In the introduction to his series on Euripides’ tragedies, Lattimore writes that the playwright depicts men not “as they ought to be (or as one ought to show them) but Euripides showed them as they were.. .Euripides was basically a realist” (v). Lattimore also states that Euripides “believed in a world he disliked. His gods represent this world” (v). If the gods represent the world Euripides lived in, a reality he disliked, then why, in these four specific plays, does Euripides present the gods as morally redeemable? Why are these Gods protective, caring guardians, and not the familiarly selfish, brutal, nonsympathetic fantastical characters? If Euripides is a realist and shows men as they are, what do the relationships between parent and child, and god and mortal say about the society that influenced his writing?

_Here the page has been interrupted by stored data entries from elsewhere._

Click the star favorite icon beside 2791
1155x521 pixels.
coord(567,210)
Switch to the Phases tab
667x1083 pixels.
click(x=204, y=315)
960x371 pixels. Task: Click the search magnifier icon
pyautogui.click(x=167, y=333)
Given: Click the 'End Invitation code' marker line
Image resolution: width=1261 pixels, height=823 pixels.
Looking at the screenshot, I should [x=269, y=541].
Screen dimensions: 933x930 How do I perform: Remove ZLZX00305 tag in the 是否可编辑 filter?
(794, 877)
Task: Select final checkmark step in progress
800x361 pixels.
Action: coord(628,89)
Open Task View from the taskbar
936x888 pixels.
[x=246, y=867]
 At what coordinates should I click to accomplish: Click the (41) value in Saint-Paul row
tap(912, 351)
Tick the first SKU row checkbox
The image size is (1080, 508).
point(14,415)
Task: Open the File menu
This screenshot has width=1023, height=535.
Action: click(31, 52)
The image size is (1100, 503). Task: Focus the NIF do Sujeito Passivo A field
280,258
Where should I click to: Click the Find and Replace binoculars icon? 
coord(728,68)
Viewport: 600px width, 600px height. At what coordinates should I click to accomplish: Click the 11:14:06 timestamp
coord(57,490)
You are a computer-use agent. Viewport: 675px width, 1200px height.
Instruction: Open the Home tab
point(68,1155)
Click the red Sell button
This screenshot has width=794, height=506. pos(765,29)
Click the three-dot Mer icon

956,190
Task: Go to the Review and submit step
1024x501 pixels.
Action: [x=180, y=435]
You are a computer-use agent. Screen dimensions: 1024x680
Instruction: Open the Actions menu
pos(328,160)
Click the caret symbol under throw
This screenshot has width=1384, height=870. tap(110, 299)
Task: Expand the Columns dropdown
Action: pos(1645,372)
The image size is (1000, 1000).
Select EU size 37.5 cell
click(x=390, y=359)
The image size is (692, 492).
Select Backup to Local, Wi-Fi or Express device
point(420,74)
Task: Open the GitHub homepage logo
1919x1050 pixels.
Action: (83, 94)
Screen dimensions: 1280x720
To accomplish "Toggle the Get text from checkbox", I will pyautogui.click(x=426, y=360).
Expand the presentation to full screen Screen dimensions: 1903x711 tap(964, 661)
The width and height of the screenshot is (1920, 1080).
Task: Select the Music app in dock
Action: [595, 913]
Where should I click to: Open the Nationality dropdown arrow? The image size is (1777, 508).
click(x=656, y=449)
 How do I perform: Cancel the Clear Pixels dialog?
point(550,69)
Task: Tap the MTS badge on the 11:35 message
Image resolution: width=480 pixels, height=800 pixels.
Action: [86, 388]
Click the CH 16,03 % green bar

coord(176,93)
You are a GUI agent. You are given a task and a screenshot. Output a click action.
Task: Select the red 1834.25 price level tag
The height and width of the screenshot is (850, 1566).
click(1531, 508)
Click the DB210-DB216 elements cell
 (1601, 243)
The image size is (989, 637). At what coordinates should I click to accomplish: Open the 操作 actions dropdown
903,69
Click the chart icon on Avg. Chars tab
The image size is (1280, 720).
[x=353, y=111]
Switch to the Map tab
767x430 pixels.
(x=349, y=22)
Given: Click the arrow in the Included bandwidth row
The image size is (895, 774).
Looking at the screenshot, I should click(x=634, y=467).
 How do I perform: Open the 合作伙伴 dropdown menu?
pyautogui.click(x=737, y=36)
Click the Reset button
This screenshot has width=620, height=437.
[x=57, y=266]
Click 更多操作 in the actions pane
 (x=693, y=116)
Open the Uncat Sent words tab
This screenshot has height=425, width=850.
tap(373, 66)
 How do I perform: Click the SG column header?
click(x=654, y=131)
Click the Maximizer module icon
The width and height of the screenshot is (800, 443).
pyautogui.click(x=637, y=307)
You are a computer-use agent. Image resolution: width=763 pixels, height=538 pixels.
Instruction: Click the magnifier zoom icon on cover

Gilbert Murray in his book Euripides and his Age echoes Lattimore’s sentiments: “What he did (so we young men were told) was to put upon the stage the hallowed legends in all their crudity, as if to say to his fellow-citizens: ‘These are the gods whom you ignorantly worship. Away with them, and find better!’” (Murray vii) Complicating Lattimore and Murray, Hazel E. Barnes states in her collection of essays titled The Meddling Gods: Four Essays on Classical Themes the general knowledge of Euripides’ depiction of the Gods, but she also takes it a step further when she acknowledges that this attitude towards the Gods is not universal in all of his tragedies: “The supernatural is not used cynically, as it so often is with Euripides, as though the author were mocking the very deities to whom his characters owe their deliverance” (Barnes 59). Euripides does not use Apollo and Artemis as sardonic figures, nor does he ridicule them. Instead he uses their divine presence to articulate why his characters do indeed owe the Olympians for their freedom and rescue.